Last year I subscribed to the DataGenetics blog — I have no recollection where I found it, but it’s in my feed. It’s written by a “rocket scientist” so it must be good! <3 <3 The posts give you an interesting take on a security, maths, or language problem -- but the maths is disguised in an everyday example that actually manages to capture my attention. His stories often make me wonder, why have I never asked that question? I like it when authors achieve that. Here's an example: PIN number analysis. The post starts out with some jokes about a recent news story of leaked credit card PINs.
Email headline: “All credit card PIN numbers in the World leaked!”
The body of the message simply said “0000 0001 0002 0003 0004…”
Aha, we get the point: Four-digit numbers themselves are easily generated and well-known. Knowing which number belongs to whom is the catch!
The second joke is an XKCD comic (yay!) about a vandal who fools the police with a vanity license plate that reads “1I1 III1”. In the end however, the unique license plate is what the eye-witnesses remember him by, and the police identifies him easily. (The post misses the hidden tooltip punchline, that reveals that the vandal’s friend simply got a similar plate and committed several crimes — which are now blamed on him!)

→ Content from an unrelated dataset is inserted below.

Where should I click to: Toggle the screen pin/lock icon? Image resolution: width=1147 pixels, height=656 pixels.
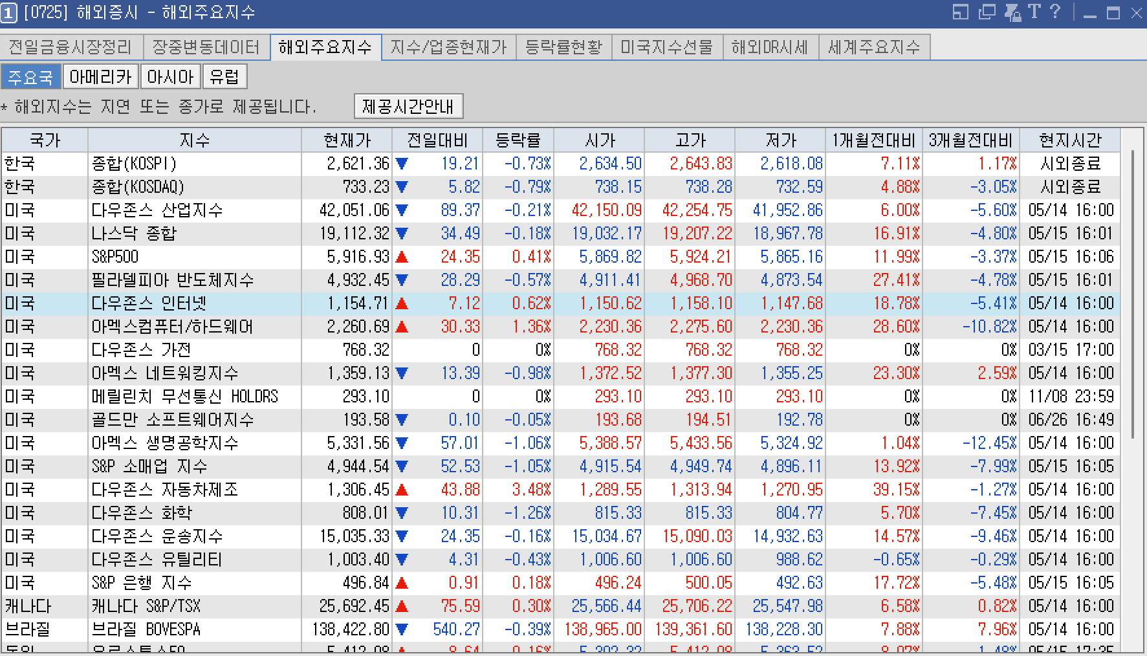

This story, too, is about linking a number to a person. A green camouflage works, unless you are the only green thing in sight. Similarly, hiding behind the license plate backfired because it stood out as the most difficult one to read, which made it unique (and thus findable) among all the other numbers that had “more entropy”, more randomness.
Now the maths starts. He wonders out loud some PINs are more common than others, and if yes, how common, and why. In this particular case, I know why I never asked that question: My bank doesn’t let me change my PIN! I have to learn the random one by heart that they generated for me. Apparently, in other countries, you pick your own PIN. Unsurprisingly, an analysis of common leaked PINs shows that one quarter of all user-selected PINs are one of the same 20 easy-to-guess patterns (1234, 4321, 1111, 2222, etc). Over 10% of people choose 1234!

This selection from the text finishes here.